Many people worked from home on a full-time basis due to the COVID-19 pandemic, and are now able to start returning to their workplaces. However, these workplaces are not the same environments they left. All entities need to ensure their workplaces are safe and are referring to SafeWork Australia’s guidelines in planning and controlling their return to offices.

Social distancing requirements mean that your office’s capacity is probably not the same as it was before the pandemic. It is unclear if it ever will be. Entities are adjusting to these requirements by either rostering staff to work from the office on certain days or bringing back certain teams to the office on a full-time basis.
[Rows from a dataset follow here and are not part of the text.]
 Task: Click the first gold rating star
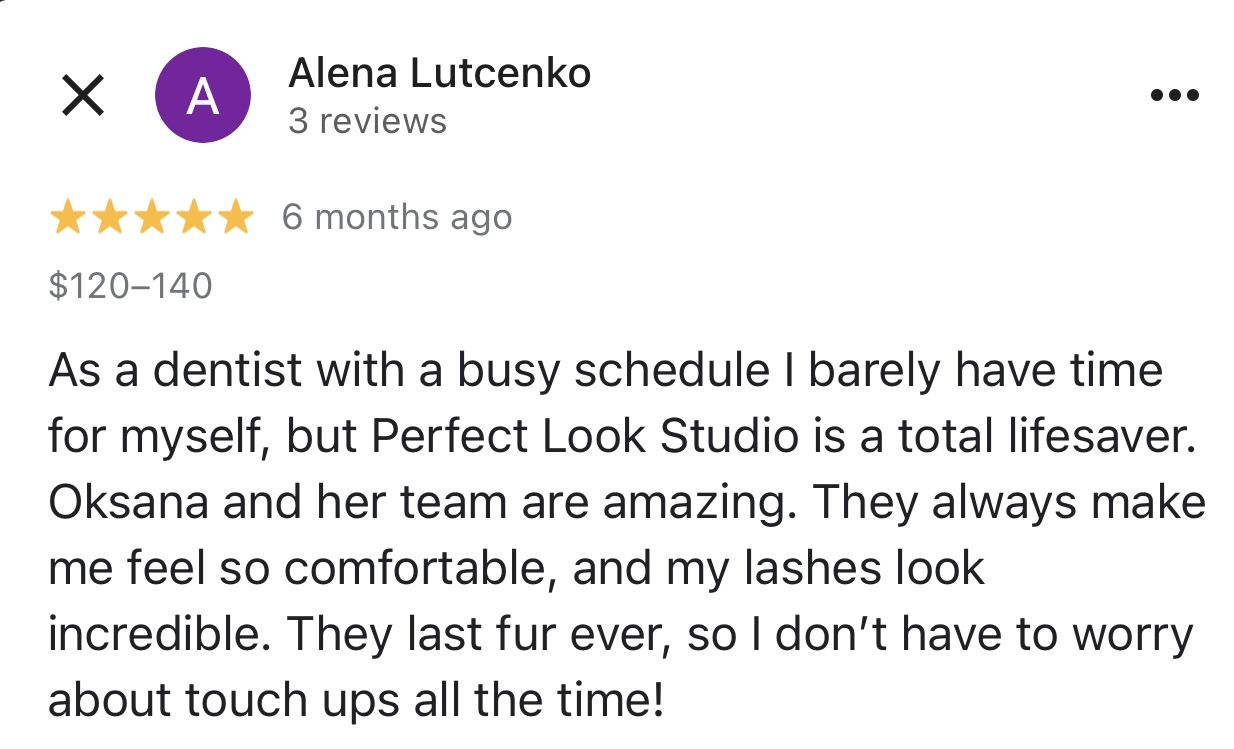click(67, 217)
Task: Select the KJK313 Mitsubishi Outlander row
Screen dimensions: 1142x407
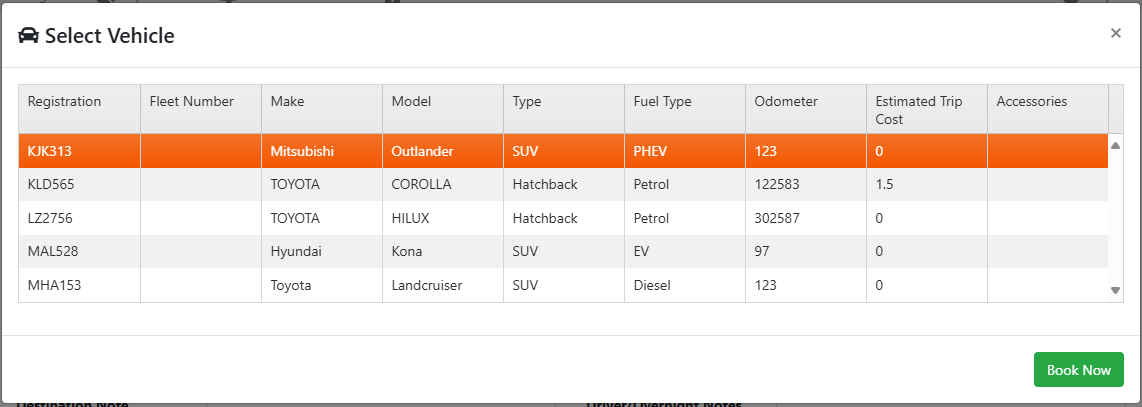Action: [563, 151]
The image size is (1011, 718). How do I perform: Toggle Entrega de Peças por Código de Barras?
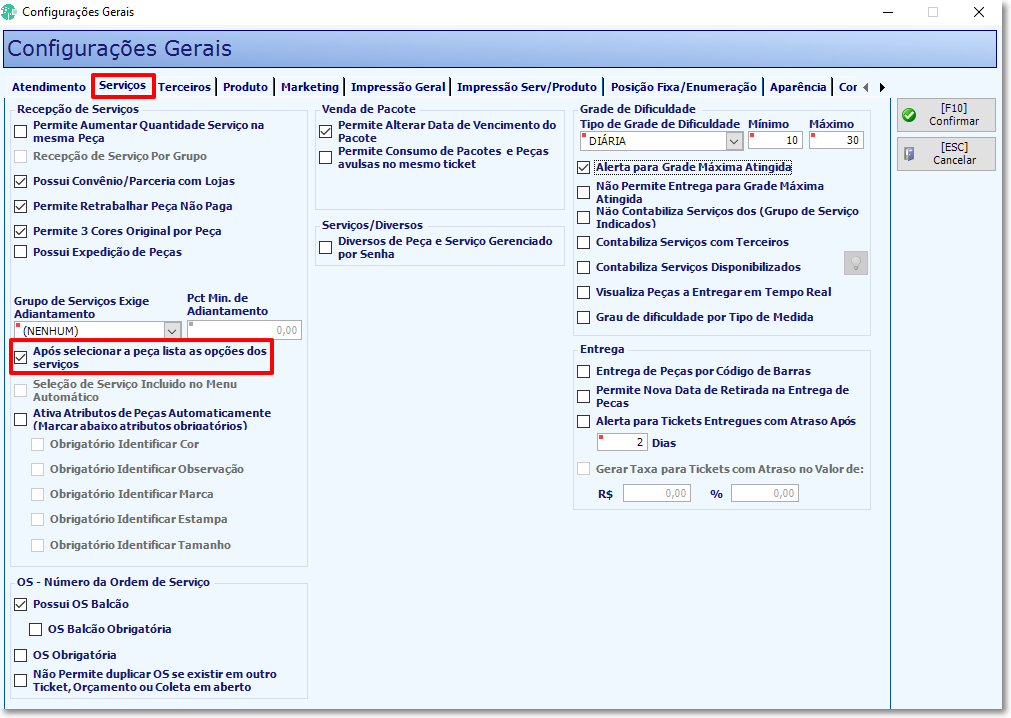click(584, 371)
Does this affect my control environment?

Over the past few months, we provided some advice and guidance to entities about reconsidering their controls and governance. Now, the changing patterns of working from the office probably will affect your control environment again.

Entities need to ensure their controls are robust while their staff are agile. The recent outbreaks in Melbourne show how quickly a stable situation could unravel and result in large portions of the workforce returning to working from home.

Our blog on Operational controls impacted by the new working arrangements highlights several topics that entities need to reconsider in their return to office plans:

  • Monitoring of manual controls—did controls change when staff worked from home, and are they changing again?
  • Record keeping—while it always needs to be done well, in a changing environment key records could be lost or not documented clearly. In our blog Maintaining controls amidst a global pandemic we outlined why it’s so important to document changing policies, procedures and practices.
  • Changes to staff roles and responsibilities—are staff who were redeployed to respond to COVID-19 and are now returning their substantives roles briefed and ready to resume their substantive roles?
  • Supervision of roles performed remotely—dual workplaces present risks of fraud and error, just as working from home did.
  • Risk of external attacks—the continued changes in how we work heighten the risk of external attacks.

Entities must also ensure they document any changes in process that management approves and clearly communicate these with staff. Doing so will validate what is happening in practice, and help entities avoid having their staff develop unapproved processes that may inadvertently expose the entity to unnecessary risk. If your entity hasn’t followed this approval and communication path, it should revisit it now.

Tone at the top

We raised several points about tone at the top in our blog Maintaining controls amidst a global pandemic, which entities should revisit.

Strategic oversight and support from an entity’s leaders are crucial during this time of change. They should set visible examples, clearly communicate with staff and transparently communicate with stakeholders. Returning to workplaces may create stress for staff and strong leadership goes a long way to effectively managing staff concerns.

Impacts on financial reporting

Don’t forget to talk to your audit team about changes in risk assessments and control environments. What is happening to your entity now is still relevant to your audit even if your return to the office was after 30 June 2020. Our blog on Assessing COVID-19 events after the reporting date and why auditors are required to review this explains why.